Psychose and Evil
door Margreet de Pater
How personal encounter evaporates evil.
The stigma, the routes.
‘’Oh psychosis, I know someone, she was a daughter of my nephew, she committed a murder.” “a friend of my became psychotic, he was admitted to hospital, A one flew over the cuckoo’s nest like ward, he stayed there for years and years and finally committed suicide.”. These were the comments that I got from members of the enlightened old people organization I recently joined, when I prepared a lecture.
The papers publish articles regularly: A guy in Alphen aan de Rijn shot a whole bunch of people in a mall, a guy murdered a minister, and a young guy committed two murders. He appeared on the ward with blood all over him and the personnel did nothing… His mom had phoned the facility and said that he was acting weird. They just gave him another pill and said to her not to worry…
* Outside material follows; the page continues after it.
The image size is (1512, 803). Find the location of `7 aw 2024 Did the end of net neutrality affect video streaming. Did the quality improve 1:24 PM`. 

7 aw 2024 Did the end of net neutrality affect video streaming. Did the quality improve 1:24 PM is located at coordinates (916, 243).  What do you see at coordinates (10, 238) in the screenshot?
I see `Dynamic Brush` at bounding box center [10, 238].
It does not work trying to tell people that in the 39 year that I have worked as a psychiatrist in a crisis center and an assertive community treatment team and that I have never met a psychotic person who murdered someone. Also that the percentage of psychotic people who kill does not exceed the average of all people, and that they more often are victim of crime than average.
People remember the bad things, that is how the brain works, we are programmed to detect danger. And in this way stigma is formed.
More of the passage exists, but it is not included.